The key is to selectively identify opportunities and put your money to work in them. Having a good optimism bias doesn’t mean you invest in everything or even that you’re 100% fully invested. What it does mean is that you’re not afraid to put money to work in opportunities you find attractive.
Master the fear of losing money and you’ll be ahead of your peers. That’s the key. And remember, if the world goes to hell and you lose all your money, you’ll at least have plenty of sympathy.
The world of personal finance is an odd one to outside observers.
I know it’s tough, but picture yourself as someone who doesn’t give two craps about the world of money. You’ve been transformed from someone who actually loses sleep if you don’t save 30% of your income to someone who regularly makes it rain with $20s at the club.
We all hate the new you, by the way. You better change back immediately.
Whew, that was a rough six seconds, huh?
Nobody wants to be that friend who doesn’t care about money. What will he do about retirement? What will he do when he loses his job? What will he do if his car breaks down? OMG YOU GUYS HE’LL NEVER EXPERIENCE THE SEXUAL THRILL OF GETTING DIVIDEND CHEQUES.
That poor bastard.
How can anyone live a life where they don’t have a safety net? Don’t these people know that something will inevitably go wrong? Don’t they know that you have a one in four chance of being disabled in your life? How do they live knowing they’re only two weeks of non-work away from a disaster?
We all know the answer to this, of course. They’re aware these risks exist. They either choose to downplay them or ignore them completely. If they really get into financial straits, they’ll just throw up their hands and default on debts. Easy come, easy go.
A different way of looking at things
From our perspective, this way of life seems pretty normal. We think a lot about money because we like it. We like having it, we like saving it, and we even like spending it–responsibly, of course. We like the freedom of making money outside of our day jobs and collecting dividends. And ultimately, I’d say most of us lust for the freedom financial independence provides.

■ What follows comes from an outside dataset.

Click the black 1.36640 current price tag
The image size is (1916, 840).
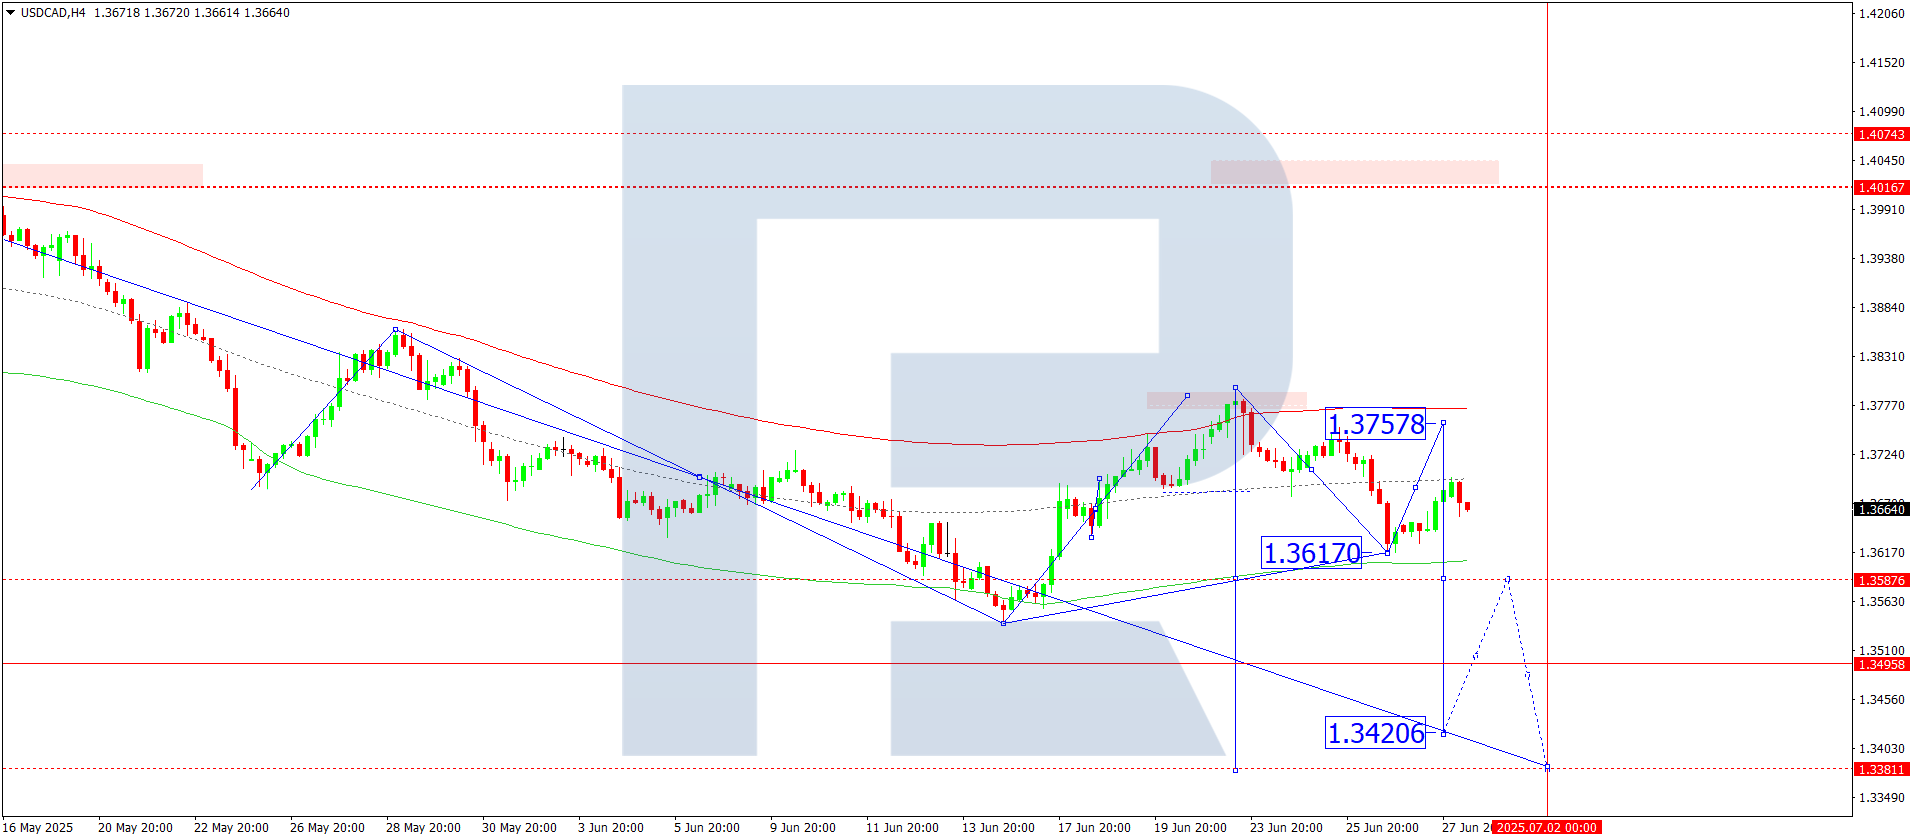(1881, 509)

To get to that ultimate goal, the average personal finance blogger does some stuff no sane person would ever do. In fact, I’d probably come out and argue pretty strongly that most of the activities we do aren’t healthy at all.
Be honest. How many of the following things have you done or currently do?
- Check your bank/investment balance more than once a day?
- Intentionally missed out on fun activities because they would take away from your savings goals?
- Ate bad food for the sole purpose of saving money?
- Became emotional because of mild swings in the stock market?
- Got mad because of the lack of savings habits from your parents/friends/other finance bloggers
- Read hours and hours of money saving tips that are just the same old tips recycled for the 9th time?
There’s more, but you get the picture.
Let me put this next part in bold because it’s important.
People with a healthy relationship with money don’t check balances several times a day or get emotional because of normal swings in the market. These are the behaviors of people with a deeply unhealthy relationship with their cash.
Think about your average debt blogger. They go from an orgy in spending to complete celibacy, vowing to not only never spend a nickel on non-essentials again, but to do so while channeling 100% of their disposable income back towards paying off that debt. Sacrifices will be made, and they’re more than happy to make them and finally get their lives back in order.
In short, this person swings from one type of obsession to another. But they’re not doing anything about the root causes of what causes the obsession in the first place. They’re just moving along from shiny object to shiny object, but this time writing a blog about the process.
Is it any wonder these people don’t have a great success rate?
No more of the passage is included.